Even if the TCPA only affords a right of relief to the "called party," this Court finds that Plaintiff was the called party because Siegel intended to call Plaintiff's cellular telephone number and Plaintiff is the regular user and carrier of the phone. Siegel relies on two, non-binding cases in arguing that Plaintiff, the unintended recipient of the calls, is not the "called party" under the TCPA: Leyse v. Bank of Am., Nat'l Ass'n, 2010 WL 2382400 (S.D.N.Y. June 14, 2010) and Cellco P'ship v. Dealers Warranty, LLC, 2010 WL 3946713 (D.N.J. Oct. 5, 2010). Neither case supports Siegel's argument. In Leyse, the defendant called an individual on their residential line and the individual's roommate answered. 2010 WL 2382400, at *2. The Leyse court held that the roommate, who sued the defendant, was not the called party and lacked standing. Id. at *4. The court reasoned that the roommate was an unintended and incidental recipient of the call since the defendant called the number actually associated with the individual it attempted to contact and the roommate merely happened to answer. Id. Aside from the fact that Leyse dealt with a different TCPA provision and evaluated the plaintiff's Article III standing, Leyse is distinguishable because Siegel did not call a number actually associated with Kimberly Nelson, the individual it was attempting to contact, but instead called Plaintiff's cellular number. Thus, unlike the roommate in Leyse, Plaintiff was not the unintended and incidental recipient of Siegel's calls.
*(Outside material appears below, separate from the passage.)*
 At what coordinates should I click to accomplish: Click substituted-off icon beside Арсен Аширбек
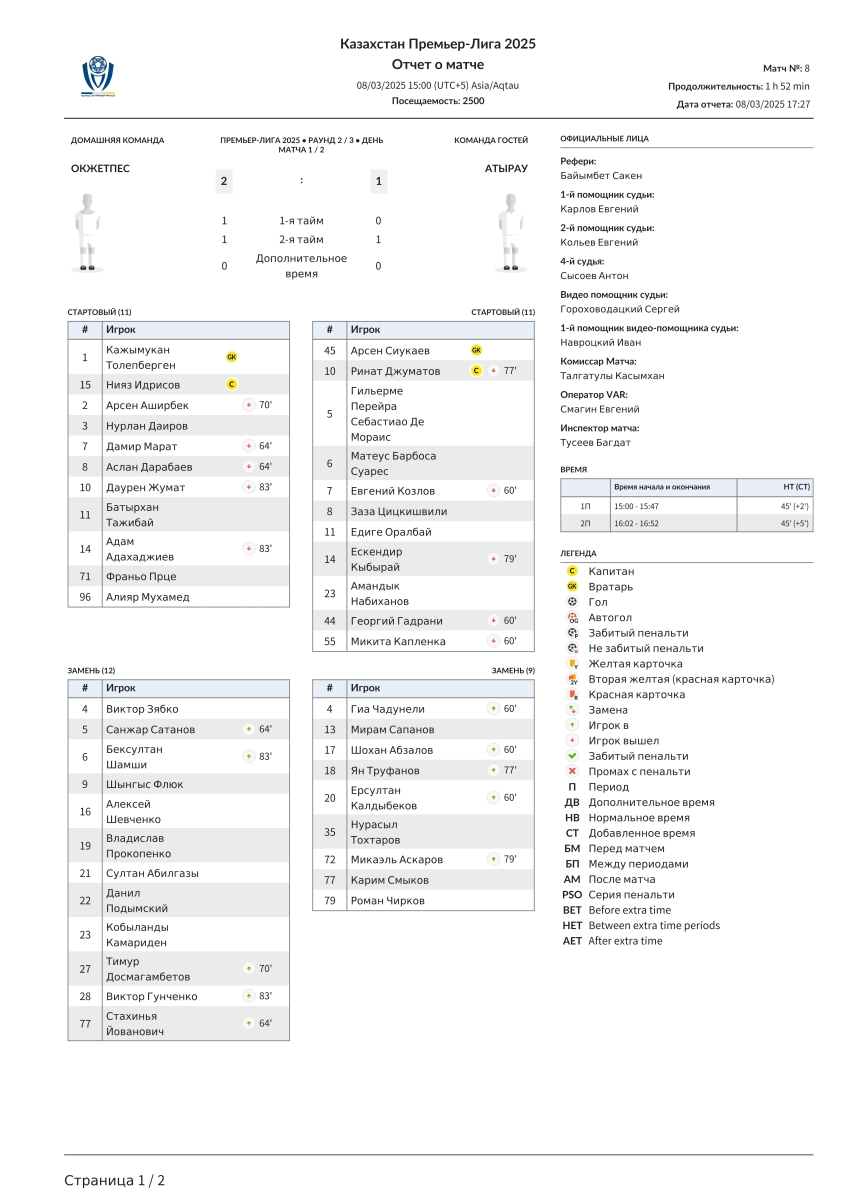click(248, 405)
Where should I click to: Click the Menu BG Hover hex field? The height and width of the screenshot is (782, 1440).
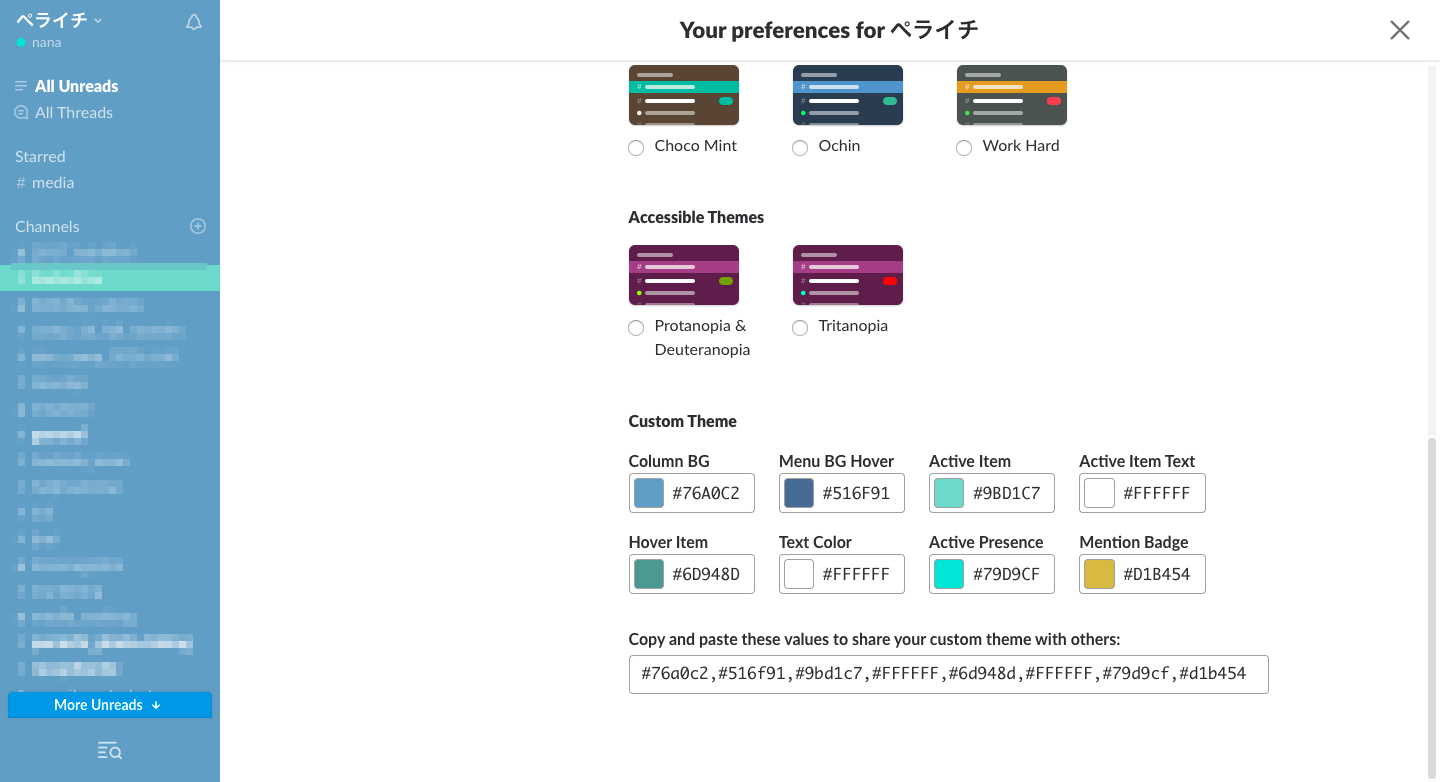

In Cellco, the other case cited by Siegel, the defendant placed unsolicited telemarketing calls to plaintiffs' subscribers. 2010 WL 3946713, at *1. An issue of statutory standing arose because the plaintiffs were telecommunications vendors and not the subscribers who actually received the phone calls. Id. at *7. Remarkably different from the plaintiffs in Cellco who did not receive the calls, here, Plaintiff actually received the calls from Siegel. Because Siegel intended to call Plaintiff's cellular phone number, Plaintiff received the calls, and Plaintiff is the regular user and carrier of the phone, Plaintiff qualifies as a "called party" under the TCPA.
Finally, Siegel argues that Plaintiff fails to state a claim for relief under the FDCPA. A debt collector violates the FDCPA by placing a telephone call and failing to meaningfully disclose its identity. 15 U.S.C. § 1692d(6). Courts have found that a debt collector fails to meaningfully disclose its identity if the caller does not state that it is a debt collector or an employee or agent of a debt collector, or the nature of the communication. Hutton v. C.B. Accounts, Inc., 2010 WL 3021904, at *3 (C.D. Ill.
Aug. 3, 2010); Edwards v. Niagra Credit Solutions, Inc., 586 F. Supp. 2d 1346, 1360 (N.D. Ga. 2008). Plaintiff alleges that Siegel violated the FDCPA because Siegel's voice message did not meaningfully disclose the caller's identity. Plaintiff further specifically pleads the contents of the message left by Siegel which does not state the identity of the caller or that the caller is attempting to collect a debt. Therefore, Plaintiff alleges sufficient facts to state a claim for relief under Section 1692d(6) of the FDCPA.
For the foregoing reasons, this Court denies Siegel's motion to dismiss.